Web3 Head of Security (Engineering)

About Zenith

Zenith is developing an EVM environment built as an extension of the Canton Network, enabling developers to deploy programmable financial applications within one of the fastest-growing institutional blockchain ecosystems, trusted by JPMorgan, DTCC, Nasdaq, SBI Holdings, Broadridge, and Goldman Sachs.

By combining Ethereum’s developer ecosystem with Canton’s institutional infrastructure, Zenith sits at the intersection of DeFi innovation and global financial markets.

Role Summary
We are hiring a hands-on Head of Security to own and build our security posture end-to-end. This is a deeply technical role, not a policy-only or management-only position.
You will define, implement, and continuously improve security across our stack — from blockchain protocol internals to production infrastructure and company processes.

Responsibilities

• Own company-wide security strategy and execution
  • Design and operate incident response & emergency procedures
• Active attack handling
• Post-mortems and hardening
  • Drive secure system architecture across:
• Blockchain/protocol layer
• Backend services & APIs
• Infrastructure (cloud + networking)
• Establish and enforce secure development practices
• Lead security audits, reviews, and threat modeling
• Perform or supervise deep vulnerability research
• Define and improve internal processes for operational security
• Act as the final authority in security-critical decisions

Required Background
Strong engineering background (you’ve built real systems, not just reviewed them)

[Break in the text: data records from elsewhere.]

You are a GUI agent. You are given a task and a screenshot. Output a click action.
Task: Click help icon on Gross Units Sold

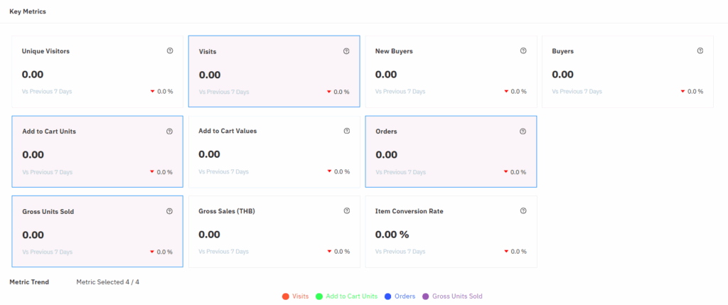click(169, 211)
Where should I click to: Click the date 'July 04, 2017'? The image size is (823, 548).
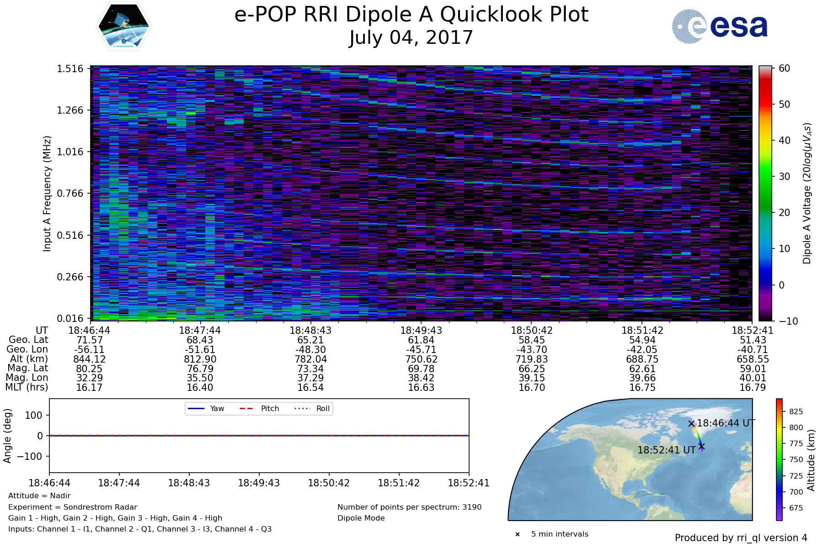pyautogui.click(x=411, y=38)
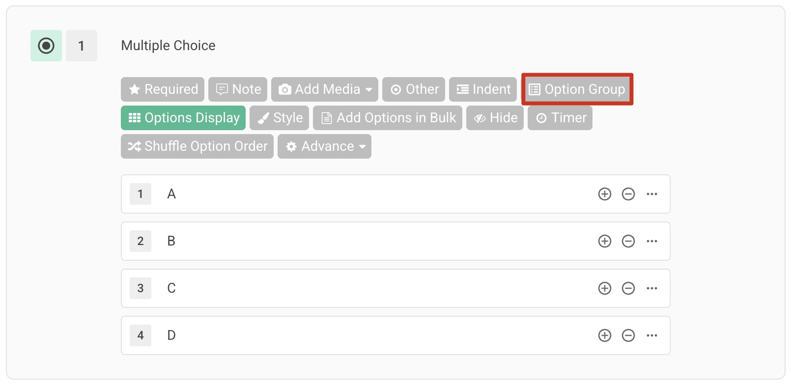Screen dimensions: 791x386
Task: Select the Options Display button
Action: click(183, 118)
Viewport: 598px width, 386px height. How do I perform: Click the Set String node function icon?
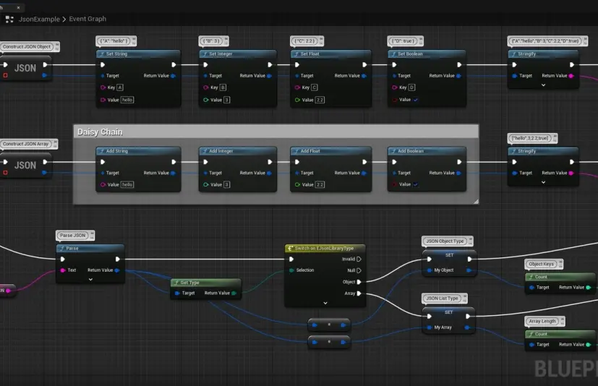(102, 54)
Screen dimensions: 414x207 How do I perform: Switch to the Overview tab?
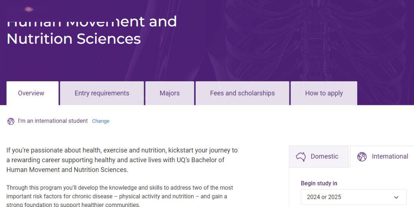[31, 93]
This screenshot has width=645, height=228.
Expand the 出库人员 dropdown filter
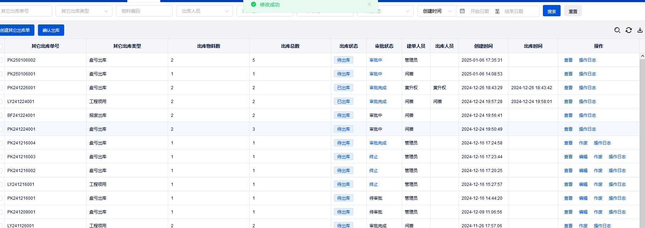tap(205, 11)
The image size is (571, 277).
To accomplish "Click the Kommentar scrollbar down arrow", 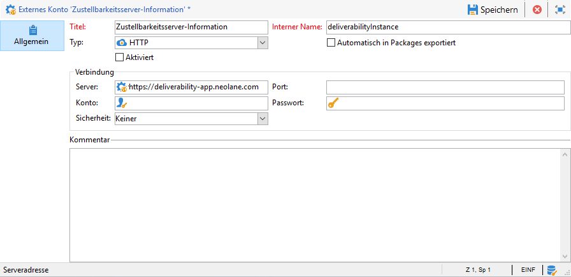I will [x=565, y=256].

• Proven experience in offensive and defensive security
  • Vulnerability research
  • Security audits
  • Incident response
• Deep understanding of:
  • Blockchain systems
    • Smart contract models
    • Execution environments
    • Consensus mechanisms
    • P2P networking & RPC layers
  • Linux internals
  • Distributed systems & networking
• Strong programming skills in:
  • Rust and Go
• Experience securing:
  • Cloud infrastructure (GCP/AWS or equivalent)
  • Production-grade systems

Strongly Preferred Experience with:

• Red team operations
• Large-scale security architecture
• JVM ecosystem (Java / Scala)
• Experience from fintech or other security-critical domains
• Demonstrated contributions:
  • Audits, exploits, research, or security tooling
  • Open-source or verifiable real-world work

What We Explicitly Don’t Want

• Pure managers or “security policy” people
• Candidates without deep, demonstrable technical work
• Tool-driven operators with no understanding of underlying systems
• Anyone unable to reason about systems without scanners

Hiring Expectations

• We will review past work:
  • Code, audits, disclosures, research
• We expect clear evidence of:
  • Technical depth
  • Sound judgment
  • Ethical alignment (white/grey hat boundaries must be clear)